Displaying Means and Kernels

Kernels and means have a display method. The display method accepts a callable formatter that will be applied before any value is printed. This comes in handy when pretty printing kernels.

Example:

>>> print((2.12345 * EQ()).display(lambda x: f"{x:.2f}"))
2.12 * EQ(), 0

Properties of Means and Kernels

  • Means and kernels can be equated to check for equality. This will attempt basic algebraic manipulations. If the means and kernels are not equal or equality cannot be proved, False is returned.

    Example of equating kernels:

    >>>  2 * EQ() == EQ() + EQ()
    True
    
    >>> EQ() + Exp() == Exp() + EQ()
    True
    
    >>> 2 * Exp() == EQ() + Exp()
    False
    
    >>> EQ() + Exp() + Linear()  == Linear() + Exp() + EQ()  # Too hard: cannot prove equality!
    False
    
  • The stationarity of a kernel k can always be determined by querying k.stationary.

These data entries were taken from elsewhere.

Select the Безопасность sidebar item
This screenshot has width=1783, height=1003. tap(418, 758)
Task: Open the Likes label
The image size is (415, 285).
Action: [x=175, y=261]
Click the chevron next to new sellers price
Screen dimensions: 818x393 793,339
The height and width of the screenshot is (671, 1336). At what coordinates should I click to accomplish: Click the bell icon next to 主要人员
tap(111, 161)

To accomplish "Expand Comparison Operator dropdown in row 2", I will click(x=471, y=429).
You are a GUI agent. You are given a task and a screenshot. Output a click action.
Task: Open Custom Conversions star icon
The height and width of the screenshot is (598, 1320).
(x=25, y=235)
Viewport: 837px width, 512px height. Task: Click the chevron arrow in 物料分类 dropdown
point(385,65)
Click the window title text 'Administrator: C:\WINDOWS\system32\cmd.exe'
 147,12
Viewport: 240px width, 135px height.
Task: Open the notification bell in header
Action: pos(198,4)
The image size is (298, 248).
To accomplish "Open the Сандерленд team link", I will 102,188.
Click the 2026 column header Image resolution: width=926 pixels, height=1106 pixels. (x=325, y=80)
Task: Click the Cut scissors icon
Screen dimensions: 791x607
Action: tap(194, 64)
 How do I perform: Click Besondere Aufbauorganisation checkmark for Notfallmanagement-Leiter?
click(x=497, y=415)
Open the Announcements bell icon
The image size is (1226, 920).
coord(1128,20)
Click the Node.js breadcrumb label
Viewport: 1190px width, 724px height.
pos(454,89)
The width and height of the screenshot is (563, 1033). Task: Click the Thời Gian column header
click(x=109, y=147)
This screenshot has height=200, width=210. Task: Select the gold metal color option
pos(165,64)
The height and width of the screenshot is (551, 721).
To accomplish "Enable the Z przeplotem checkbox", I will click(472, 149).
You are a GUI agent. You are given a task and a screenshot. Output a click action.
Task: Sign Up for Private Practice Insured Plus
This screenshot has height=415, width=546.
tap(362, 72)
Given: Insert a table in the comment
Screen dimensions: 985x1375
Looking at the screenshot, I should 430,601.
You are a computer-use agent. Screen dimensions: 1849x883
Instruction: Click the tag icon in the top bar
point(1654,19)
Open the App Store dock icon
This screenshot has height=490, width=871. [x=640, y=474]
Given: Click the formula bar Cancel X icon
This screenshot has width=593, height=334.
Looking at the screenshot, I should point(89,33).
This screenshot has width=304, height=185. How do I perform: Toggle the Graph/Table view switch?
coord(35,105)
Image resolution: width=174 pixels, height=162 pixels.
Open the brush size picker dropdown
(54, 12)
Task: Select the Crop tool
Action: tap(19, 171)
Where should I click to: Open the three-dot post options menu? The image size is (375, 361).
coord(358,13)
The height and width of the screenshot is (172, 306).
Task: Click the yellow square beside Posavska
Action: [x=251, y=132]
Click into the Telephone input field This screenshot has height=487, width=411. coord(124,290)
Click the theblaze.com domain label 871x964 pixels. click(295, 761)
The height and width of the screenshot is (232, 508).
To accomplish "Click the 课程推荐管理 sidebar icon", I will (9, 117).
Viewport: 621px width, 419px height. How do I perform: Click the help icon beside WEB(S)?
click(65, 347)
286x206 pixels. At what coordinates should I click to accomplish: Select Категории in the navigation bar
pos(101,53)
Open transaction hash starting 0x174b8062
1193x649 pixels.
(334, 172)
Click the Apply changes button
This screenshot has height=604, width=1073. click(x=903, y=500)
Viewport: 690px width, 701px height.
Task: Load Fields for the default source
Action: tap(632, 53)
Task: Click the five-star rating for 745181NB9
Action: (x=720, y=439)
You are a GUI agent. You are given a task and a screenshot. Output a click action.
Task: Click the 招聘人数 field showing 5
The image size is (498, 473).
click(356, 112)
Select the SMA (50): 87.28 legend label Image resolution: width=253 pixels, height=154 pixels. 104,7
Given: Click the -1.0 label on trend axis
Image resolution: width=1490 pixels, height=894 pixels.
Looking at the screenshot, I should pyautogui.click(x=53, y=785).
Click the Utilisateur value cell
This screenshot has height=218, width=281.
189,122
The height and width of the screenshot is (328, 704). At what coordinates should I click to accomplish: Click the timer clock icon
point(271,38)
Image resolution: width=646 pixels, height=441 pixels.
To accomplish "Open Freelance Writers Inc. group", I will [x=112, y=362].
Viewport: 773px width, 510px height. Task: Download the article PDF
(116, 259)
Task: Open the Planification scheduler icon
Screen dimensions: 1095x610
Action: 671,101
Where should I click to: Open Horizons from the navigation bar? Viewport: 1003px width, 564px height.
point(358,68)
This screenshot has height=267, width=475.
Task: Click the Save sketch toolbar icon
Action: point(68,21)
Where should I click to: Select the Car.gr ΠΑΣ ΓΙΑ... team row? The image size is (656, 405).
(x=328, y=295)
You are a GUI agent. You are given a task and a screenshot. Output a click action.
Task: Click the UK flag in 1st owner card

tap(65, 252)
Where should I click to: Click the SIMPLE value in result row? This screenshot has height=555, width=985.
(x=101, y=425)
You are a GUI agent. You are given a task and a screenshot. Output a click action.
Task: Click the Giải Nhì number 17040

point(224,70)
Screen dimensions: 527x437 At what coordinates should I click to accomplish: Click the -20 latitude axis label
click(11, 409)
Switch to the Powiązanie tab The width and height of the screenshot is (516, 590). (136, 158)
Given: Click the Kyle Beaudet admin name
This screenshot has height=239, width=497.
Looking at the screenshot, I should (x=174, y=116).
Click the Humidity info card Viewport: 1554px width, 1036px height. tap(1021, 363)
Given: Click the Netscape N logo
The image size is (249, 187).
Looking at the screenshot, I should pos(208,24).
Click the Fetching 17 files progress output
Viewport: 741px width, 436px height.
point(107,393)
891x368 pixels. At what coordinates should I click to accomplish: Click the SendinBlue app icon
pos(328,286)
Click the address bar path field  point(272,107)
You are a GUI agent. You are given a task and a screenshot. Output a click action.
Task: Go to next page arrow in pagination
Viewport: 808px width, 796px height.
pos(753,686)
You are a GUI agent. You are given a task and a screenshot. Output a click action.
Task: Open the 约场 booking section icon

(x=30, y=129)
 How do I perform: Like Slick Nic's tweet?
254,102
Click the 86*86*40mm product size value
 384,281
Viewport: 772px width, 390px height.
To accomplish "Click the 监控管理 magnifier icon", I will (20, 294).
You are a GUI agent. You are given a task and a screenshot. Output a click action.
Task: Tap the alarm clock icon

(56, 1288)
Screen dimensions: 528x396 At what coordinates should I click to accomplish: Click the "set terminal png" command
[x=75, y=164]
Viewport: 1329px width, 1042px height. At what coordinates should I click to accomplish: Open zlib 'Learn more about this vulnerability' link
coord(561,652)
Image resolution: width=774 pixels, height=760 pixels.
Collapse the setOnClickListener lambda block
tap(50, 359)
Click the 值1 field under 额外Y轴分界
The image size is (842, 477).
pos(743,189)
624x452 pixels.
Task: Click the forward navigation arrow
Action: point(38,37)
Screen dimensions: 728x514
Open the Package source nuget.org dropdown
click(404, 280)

    Example of querying the stationarity:

    >>> EQ().stationary
    True
    
    >>> (EQ() + Linear()).stationary
    False
    

Examples

The examples make use of Varz and some utility from WBML.

Simple Regression

Prediction

import matplotlib.pyplot as plt
from wbml.plot import tweak

from stheno import B, Measure, GP, EQ, Delta

# Define points to predict at.
x = B.linspace(0, 10, 100)
x_obs = B.linspace(0, 7, 20)

# Construct a prior.
prior = Measure()
f = GP(EQ().periodic(5.0), measure=prior)  # Latent function
e = GP(Delta(), measure=prior)  # Noise
y = f + 0.5 * e

# Sample a true, underlying function and observations.
f_true, y_obs = prior.sample(f(x), y(x_obs))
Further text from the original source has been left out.